From: Mathieu Desnoyers <mathieu.desnoyers@efficios.com>
To: Linus Torvalds <torvalds@linux-foundation.org>
Cc: Peter Zijlstra <peterz@infradead.org>,
"Paul E. McKenney" <paulmck@linux.vnet.ibm.com>,
Boqun Feng <boqun.feng@gmail.com>,
Andy Lutomirski <luto@amacapital.net>,
Dave Watson <davejwatson@fb.com>,
linux-kernel <linux-kernel@vger.kernel.org>,
linux-api <linux-api@vger.kernel.org>,
Paul Turner <pjt@google.com>,
Andrew Morton <akpm@linux-foundation.org>,
Russell King <linux@arm.linux.org.uk>,
Thomas Gleixner <tglx@linutronix.de>,
Ingo Molnar <mingo@redhat.com>, "H. Peter Anvin" <hpa@zytor.com>,
Andrew Hunter <ahh@google.com>, Andi Kleen <andi@firstfloor.org>,
Chris Lameter <cl@linux.com>, Ben Maurer <bmaurer@fb.com>,
rostedt <rostedt@goodmis.org>,
Josh Triplett <josh@joshtriplett.org>,
Catalin Marinas <catalin.marinas@arm.com>,
Will Deacon <will.deacon@arm.com>,
Michael Kerrisk <mtk.manpages@gmail.com>
Subject: Re: [RFC PATCH for 4.18 12/23] cpu_opv: Provide cpu_opv system call (v7)

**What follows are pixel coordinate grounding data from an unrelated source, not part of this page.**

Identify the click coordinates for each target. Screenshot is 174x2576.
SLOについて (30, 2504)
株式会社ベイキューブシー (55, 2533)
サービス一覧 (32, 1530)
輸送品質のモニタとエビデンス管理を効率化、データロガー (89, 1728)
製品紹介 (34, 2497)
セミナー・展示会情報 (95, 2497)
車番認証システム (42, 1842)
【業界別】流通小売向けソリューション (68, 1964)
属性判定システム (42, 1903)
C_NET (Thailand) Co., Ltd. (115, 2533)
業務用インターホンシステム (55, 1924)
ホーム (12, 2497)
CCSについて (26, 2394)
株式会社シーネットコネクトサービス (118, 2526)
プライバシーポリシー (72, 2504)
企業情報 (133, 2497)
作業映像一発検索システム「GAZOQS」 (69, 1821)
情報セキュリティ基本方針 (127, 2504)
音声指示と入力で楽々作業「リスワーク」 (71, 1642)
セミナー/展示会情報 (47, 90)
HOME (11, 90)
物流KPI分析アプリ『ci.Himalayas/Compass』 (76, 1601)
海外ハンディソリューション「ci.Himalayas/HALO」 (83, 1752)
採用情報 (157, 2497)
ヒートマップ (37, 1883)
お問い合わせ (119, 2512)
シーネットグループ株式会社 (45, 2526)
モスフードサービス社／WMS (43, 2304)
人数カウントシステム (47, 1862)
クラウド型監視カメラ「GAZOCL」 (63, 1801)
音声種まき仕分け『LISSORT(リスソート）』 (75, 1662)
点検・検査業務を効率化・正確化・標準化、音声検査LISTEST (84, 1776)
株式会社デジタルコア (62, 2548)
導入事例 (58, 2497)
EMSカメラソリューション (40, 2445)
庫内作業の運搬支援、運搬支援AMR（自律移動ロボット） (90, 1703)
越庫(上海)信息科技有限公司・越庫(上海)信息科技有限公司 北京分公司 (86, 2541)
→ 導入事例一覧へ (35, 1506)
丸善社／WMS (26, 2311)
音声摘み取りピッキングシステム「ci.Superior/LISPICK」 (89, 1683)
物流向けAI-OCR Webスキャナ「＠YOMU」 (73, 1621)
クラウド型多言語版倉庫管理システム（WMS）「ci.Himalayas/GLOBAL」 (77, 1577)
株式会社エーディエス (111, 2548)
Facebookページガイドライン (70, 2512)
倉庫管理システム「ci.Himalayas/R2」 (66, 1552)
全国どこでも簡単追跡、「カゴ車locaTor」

Date: Fri, 13 Apr 2018 08:16:49 -0400 (EDT) [thread overview]
Message-ID: <625160026.9658.1523621809662.JavaMail.zimbra@efficios.com> (raw)
In-Reply-To: <CA+55aFwFUeNA6_0a1MOU-7VGzCw5T99cfVCPiyTpZQJdd6z=bw@mail.gmail.com>
----- On Apr 12, 2018, at 4:07 PM, Linus Torvalds torvalds@linux-foundation.org wrote:
> On Thu, Apr 12, 2018 at 12:59 PM, Mathieu Desnoyers
> <mathieu.desnoyers@efficios.com> wrote:
>>
>> What are your concerns about page pinning ?
>
> Pretty much everything.
>
> It's the most complex part by far, and the vmalloc space is a limited
> resource on 32-bit architectures.
The vmalloc space needed by cpu_opv is bound by the number of pages
a cpu_opv call can touch. On architectures with virtually aliased
dcache, we also need to add a few extra pages worth of address space
to account for SHMLBA alignment.
So on ARM32, with SHMLBA=4 pages, this means at most 1 MB of virtual
address space temporarily needed for a cpu_opv system call in the very
worst case scenario: 16 ops * 2 uaddr * 8 pages per uaddr
(if we're unlucky and find ourselves aligned across two SHMLBA) * 4096 bytes per page.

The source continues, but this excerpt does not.